Ketegangan dengan pihak Spanyol semakin serius setelah itu. Pasukan gabungan Spanyol yang sangat besar jumlahnya berhasil merebut Tunisia dari tangan Barbarossa pada tahun 1535. Barbarossa kemudian membalasnya dengan menyerang Puerto de Mahon di Kepulauan Baleares, Spanyol, dan merebut beberapa kapal Spanyol dan Portugis yang baru saja kembali dari benua baru Amerika dengan membawa emas dan perak yang telah mereka rampas dari penduduk setempat.
Tiga tahun setelah itu, terjadi sebuah pertempuran besar antara armada Kristen dan Muslim di Preveza, Yunani. Armada Kristen yang terdiri dari 600 kapal Spanyol, Holy Roman Empire, Venesia, Portugis, Genoa, Vatikan, Florence, Malta, dan negara-negara Eropa lainnya yang dipimpin oleh Andre Doria berusaha melumatkan armada Barbarossa yang jumlahnya hanya sepertiga dari kekuatan musuh. Setelah saling mengintai di perairan Ionian, Yunani, armada Barbarossa memasuki Selat Preveza yang sempit dan menunggu di teluk besar yang terdapat di bagian dalamnya, sementara musuh menunggu mereka di luar. Ini terjadi pada hari Jum’at, 27 September 1538. Barbarossa mengumpulkan pasukannya untuk mengatur strategi dan memutuskan untuk bergerak keluar dan menghadapi musuh secara langsung. Armadanya melintas keluar Selat Preveza pada hari Sabtu sebelum fajar. Kedua armada besar itu saling berhadap-hadapan pada saat matahari baru saja naik. Barbarossa dan armadanya berhasil menerapkan strategi perang secara jitu. Kendati jumlah kapal mereka lebih sedikit, tapi kapal-kapal mereka lebih lincah dan meriam-meriam mereka mampu menjangkau jarak yang lebih jauh. Setelah bertempur selama beberapa jam, armada Barbarossa mampu melumpuhkan separuh armada Kristen. Kekalahan telak yang tak disangka-sangka ini membuat armada pimpinan Andrea Doria itu terpaksa mengundurkan diri. Kaum Muslimin berhasil memenangkan pertempuran besar itu.
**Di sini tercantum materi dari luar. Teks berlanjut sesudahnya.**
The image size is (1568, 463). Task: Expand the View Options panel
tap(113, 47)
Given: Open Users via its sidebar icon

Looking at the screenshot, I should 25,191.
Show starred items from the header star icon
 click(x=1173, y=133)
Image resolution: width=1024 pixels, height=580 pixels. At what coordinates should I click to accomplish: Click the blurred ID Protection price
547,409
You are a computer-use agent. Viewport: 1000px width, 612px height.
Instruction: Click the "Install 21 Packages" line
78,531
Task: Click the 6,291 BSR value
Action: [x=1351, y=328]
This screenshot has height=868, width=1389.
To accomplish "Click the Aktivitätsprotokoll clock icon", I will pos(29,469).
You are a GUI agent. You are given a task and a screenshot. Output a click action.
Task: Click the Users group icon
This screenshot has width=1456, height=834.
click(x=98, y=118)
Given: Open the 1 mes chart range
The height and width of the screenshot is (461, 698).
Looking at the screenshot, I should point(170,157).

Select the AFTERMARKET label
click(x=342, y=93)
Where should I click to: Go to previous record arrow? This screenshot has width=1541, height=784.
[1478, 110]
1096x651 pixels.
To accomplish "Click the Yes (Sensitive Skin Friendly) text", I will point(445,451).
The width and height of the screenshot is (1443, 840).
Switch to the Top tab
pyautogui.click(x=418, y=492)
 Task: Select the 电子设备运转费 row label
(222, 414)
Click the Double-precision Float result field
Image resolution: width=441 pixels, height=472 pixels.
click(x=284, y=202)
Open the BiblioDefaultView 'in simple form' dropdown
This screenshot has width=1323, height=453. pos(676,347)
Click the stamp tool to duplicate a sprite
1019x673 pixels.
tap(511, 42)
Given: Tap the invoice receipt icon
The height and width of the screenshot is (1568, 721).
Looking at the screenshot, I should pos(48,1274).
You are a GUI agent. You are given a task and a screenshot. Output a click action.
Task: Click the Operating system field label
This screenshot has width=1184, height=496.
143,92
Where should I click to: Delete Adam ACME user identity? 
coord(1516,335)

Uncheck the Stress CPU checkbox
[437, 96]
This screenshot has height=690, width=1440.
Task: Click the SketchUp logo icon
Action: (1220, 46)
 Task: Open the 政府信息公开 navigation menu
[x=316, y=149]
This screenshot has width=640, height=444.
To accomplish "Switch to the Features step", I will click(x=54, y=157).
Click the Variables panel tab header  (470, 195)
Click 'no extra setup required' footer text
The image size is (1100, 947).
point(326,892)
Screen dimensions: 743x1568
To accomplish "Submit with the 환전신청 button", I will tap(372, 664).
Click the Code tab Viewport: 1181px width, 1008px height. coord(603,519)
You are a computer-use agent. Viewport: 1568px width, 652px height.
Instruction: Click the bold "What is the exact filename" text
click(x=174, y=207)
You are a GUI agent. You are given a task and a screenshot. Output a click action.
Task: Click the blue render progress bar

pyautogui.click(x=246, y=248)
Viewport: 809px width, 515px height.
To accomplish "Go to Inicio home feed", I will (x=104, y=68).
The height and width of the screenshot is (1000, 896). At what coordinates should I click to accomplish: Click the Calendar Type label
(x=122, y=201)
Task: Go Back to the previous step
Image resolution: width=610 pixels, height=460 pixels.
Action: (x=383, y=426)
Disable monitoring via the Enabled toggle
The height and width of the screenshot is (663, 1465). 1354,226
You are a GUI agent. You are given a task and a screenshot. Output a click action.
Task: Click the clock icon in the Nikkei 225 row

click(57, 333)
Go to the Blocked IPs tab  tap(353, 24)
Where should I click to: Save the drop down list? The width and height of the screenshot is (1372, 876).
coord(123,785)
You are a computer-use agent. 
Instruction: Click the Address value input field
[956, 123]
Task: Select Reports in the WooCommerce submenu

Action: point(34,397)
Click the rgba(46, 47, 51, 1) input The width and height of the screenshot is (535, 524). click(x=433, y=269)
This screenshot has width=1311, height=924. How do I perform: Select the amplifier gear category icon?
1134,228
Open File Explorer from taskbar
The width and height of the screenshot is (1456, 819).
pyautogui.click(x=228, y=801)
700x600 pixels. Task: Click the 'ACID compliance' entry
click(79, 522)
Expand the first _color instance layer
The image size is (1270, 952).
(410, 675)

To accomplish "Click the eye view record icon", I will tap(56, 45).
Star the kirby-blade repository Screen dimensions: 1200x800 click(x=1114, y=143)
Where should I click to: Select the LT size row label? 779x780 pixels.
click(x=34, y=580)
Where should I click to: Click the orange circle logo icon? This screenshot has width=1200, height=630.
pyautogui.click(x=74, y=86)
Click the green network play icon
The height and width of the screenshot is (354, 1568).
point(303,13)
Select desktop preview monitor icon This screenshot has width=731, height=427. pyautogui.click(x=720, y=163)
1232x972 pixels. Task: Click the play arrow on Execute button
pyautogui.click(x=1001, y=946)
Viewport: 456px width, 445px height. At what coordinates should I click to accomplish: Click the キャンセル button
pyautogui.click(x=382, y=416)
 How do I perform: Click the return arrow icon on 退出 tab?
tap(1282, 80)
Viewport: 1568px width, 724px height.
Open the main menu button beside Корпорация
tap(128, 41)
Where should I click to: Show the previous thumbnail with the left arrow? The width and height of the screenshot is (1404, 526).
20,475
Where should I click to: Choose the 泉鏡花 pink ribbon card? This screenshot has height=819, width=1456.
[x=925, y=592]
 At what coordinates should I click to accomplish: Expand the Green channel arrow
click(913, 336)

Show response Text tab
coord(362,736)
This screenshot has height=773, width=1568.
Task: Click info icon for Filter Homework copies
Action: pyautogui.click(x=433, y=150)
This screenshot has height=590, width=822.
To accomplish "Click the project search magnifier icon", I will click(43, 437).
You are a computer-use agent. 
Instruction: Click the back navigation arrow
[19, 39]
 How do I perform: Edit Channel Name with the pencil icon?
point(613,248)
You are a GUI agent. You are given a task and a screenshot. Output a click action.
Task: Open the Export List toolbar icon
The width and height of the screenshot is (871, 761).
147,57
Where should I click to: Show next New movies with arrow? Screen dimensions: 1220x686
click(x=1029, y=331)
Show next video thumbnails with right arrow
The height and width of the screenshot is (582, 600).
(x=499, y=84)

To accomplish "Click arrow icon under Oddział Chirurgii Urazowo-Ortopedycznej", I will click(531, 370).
Setelah 1538, beberapa pertempuran masih terjadi antara pihak Kristen dan Muslim, dan lebih sering dimenangkan oleh pasukan Muslim. Ketika Charles V berusaha menguasai Aljazair dengan 200 kapal perangnya pada tahun 1541, mereka malah disergap badai di perairan Aljir, dan terpaksa kembali pulang dengan kerugian besar. Di tahun-tahun terakhir hidupnya, Barbarossa sempat ditugasi membantu pasukan Prancis yang pada masa itu bermusuhan dengan Spanyol di bawah kepemimpinan Charles dan memilih untuk bersekutu dengan Turki. Ia membantu Prancis merebut kota Nis pada tahun 1543, kemudian menetap di kota Toulon selama musim dingin, sebelum pergi ke Genoa untuk menegosiasikan pembebasan salah satu anak buah terbaiknya, Turgut Reis.
Khairuddin Barbarossa meninggal dunia di Istanbul pada Juli tahun 1546. Ia tetap dikenang sebagai seorang pejuang lautan yang tangguh dan seorang mujahid kendati orang Eropa menyebutnya sebagai ‘Bajak Laut’. Selama masa hidupnya, sebagian besar wilayah Afrika Utara berhasil dibebaskan dari penjajahan Eropa dan perairan Mediterania berhasil diamankan. Setelah wafatnya, kedudukan Khairuddin Barbarossa sebagai Kapudan Pasha dipegang oleh Turgut Reis hingga yang terakhir ini syahid pada tahun 1565 dalam pertempuran menghadapi ordo Saint John di Pulau Malta.
Footnote:
1. Kelompok tentara, penjelajah, dan petualang yang melayani Kerajaan Spanyol dan Kerajaan Portugis dalam usaha penaklukan wilayah Semenanjung Iberia yang telah dikendalikan oleh berbagai negara Muslim Mereka berlayar di luar Eropa, untuk menaklukkan wilayah dan membuka rute perdagangan, dan membuka wilayah penjajahan untuk Spanyol dan Portugal.
2. Pulau Lesbos saat ini merupakan sebuah pulau di Yunani yang terletak di Laut Aegea. Pulau ini terletak 320 km dari pantai barat Yunani. Pada tahun 2001, pulau ini memiliki jumlah penduduk 90.643 jiwa dan memiliki luas wilayah 1.632 km².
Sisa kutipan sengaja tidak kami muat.